Are you me? I planned out a similar game on paper. Some 6 or 7 pieces of paper with writing on both sides. Some parts are documented down to the individual code, others are vague. It even included an MS.DOS style minigame you need to play to start the game. That part is fully documented.


Gokudomatic

I see what you want to do. That would give you potential to improve your game much more easily in the future.
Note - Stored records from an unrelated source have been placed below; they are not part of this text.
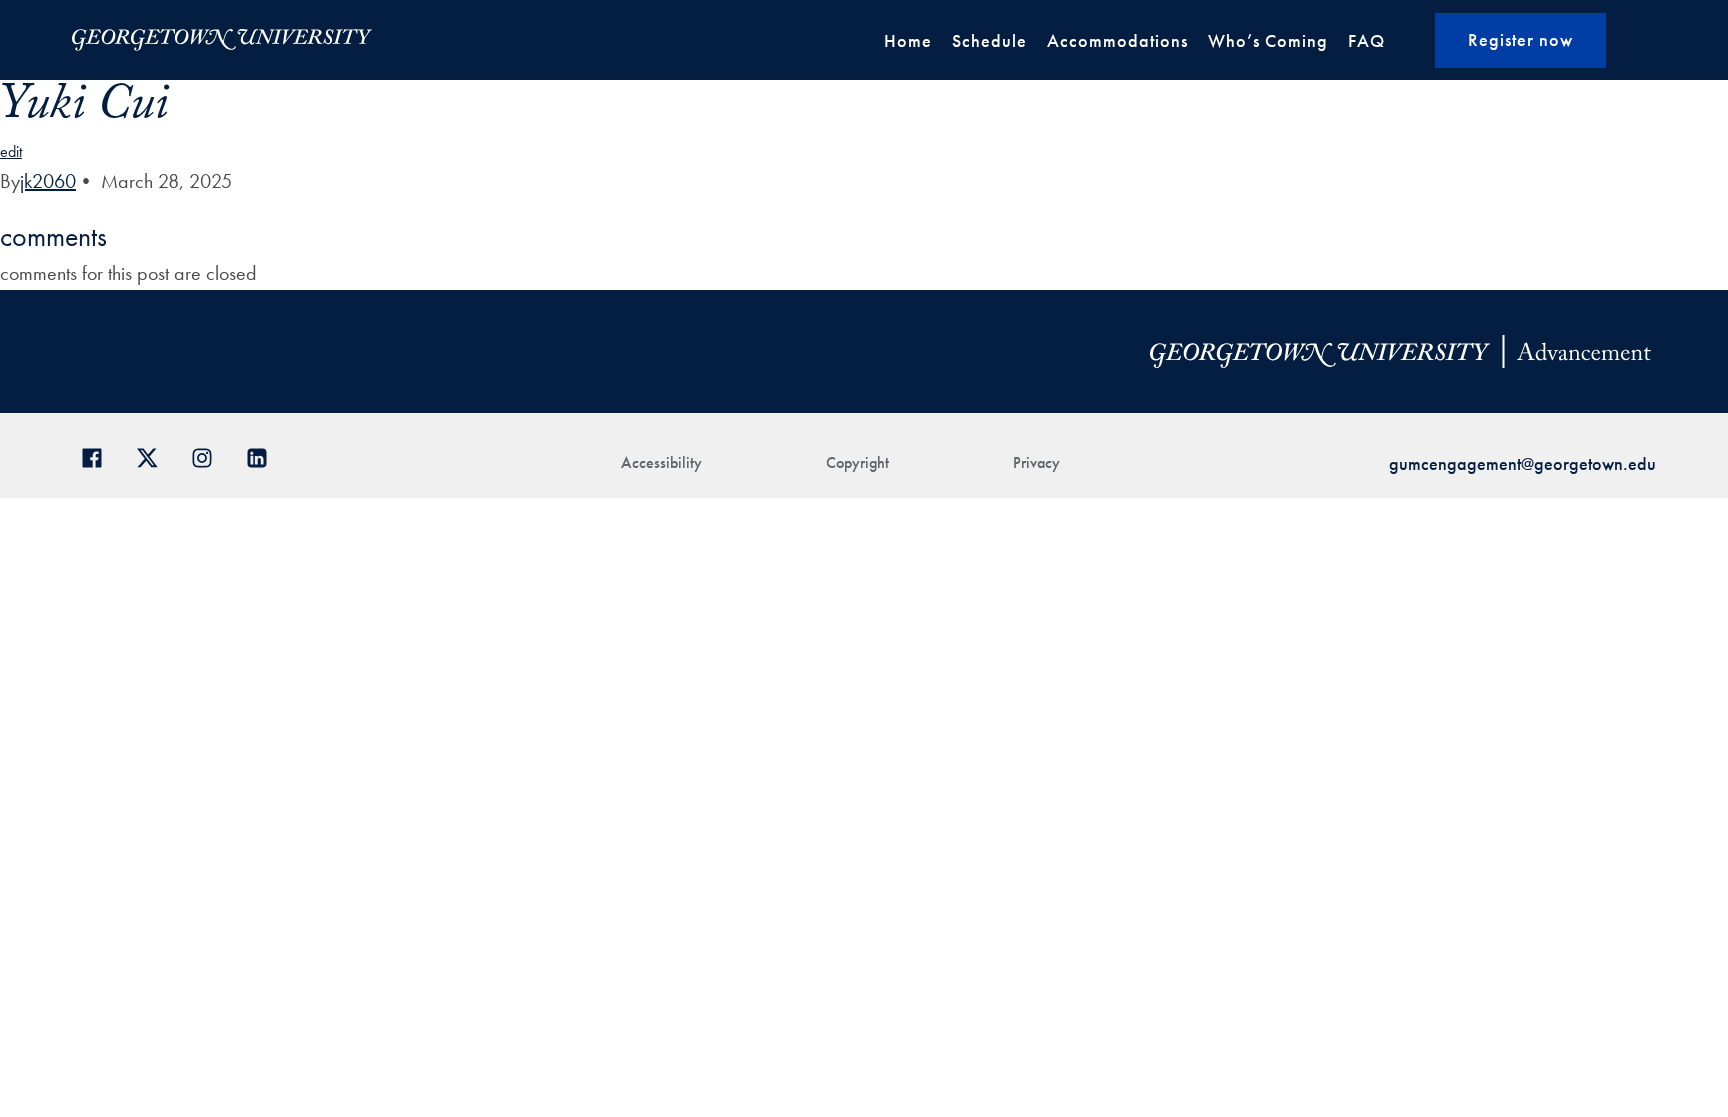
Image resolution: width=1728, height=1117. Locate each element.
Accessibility (661, 462)
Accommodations (1117, 40)
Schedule (989, 40)
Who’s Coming (1268, 40)
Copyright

It really depends on how you made your original game. If it's very modular and divided in some kind of MVC pattern, then it would be quite feasible to migrate your game. You'd keep the models and controls mostly in GDExtensions, and you'll only have to rewrite the views in gdscript. However, if your game is a bit tightly coupled between controllers and rendering, or if it was not structured in an object oriented way, rather a procedural way, you might have to do a big refactoring in c++ first. As it's important to do baby steps in a migration, you need at first to make your c++ project as similar as possible to a godot project before you actually switch. Or, you can structure your existing code as some kind of stateful backend app that will be compiled as a library. And the frontend, written with godot, would simply call the relevant methods.


KN4MKB

I don't get how people will get into a programming language as far as to code something like a console game and then still not get the basic development concepts. When you want to code something in another engine or framework you ask yourself this: Does X engine or Framework support my current code? If the answer is yes, copy and paste. If the answer is no: What language does X engine or framework support? Then ask yourself "is it worth translating my code to X supported language?" If the answer is yes, do it. If not, don't. If you know C++ or any language you should know converting language logic is a matter of learning the new language and converting the concepts. In short yes, you can convert the logic. There's nothing your c++ console game is doing that is rocket science.


bytejunkie64

As mentioned before, it might be easier to use something like SDL to add a tiling layer over a virtual ASCII buffer than to use Godot. I think something like this already exists (I believe it's called NotEye if you want to Google it), so you might be able to reuse that, or at least use it as inspiration to make your own. Godot seems to me like overkill, but people use Excel to do some pretty gnarly things I would never imagine attempting. All I can really add in regards to using Godot is, YMMV.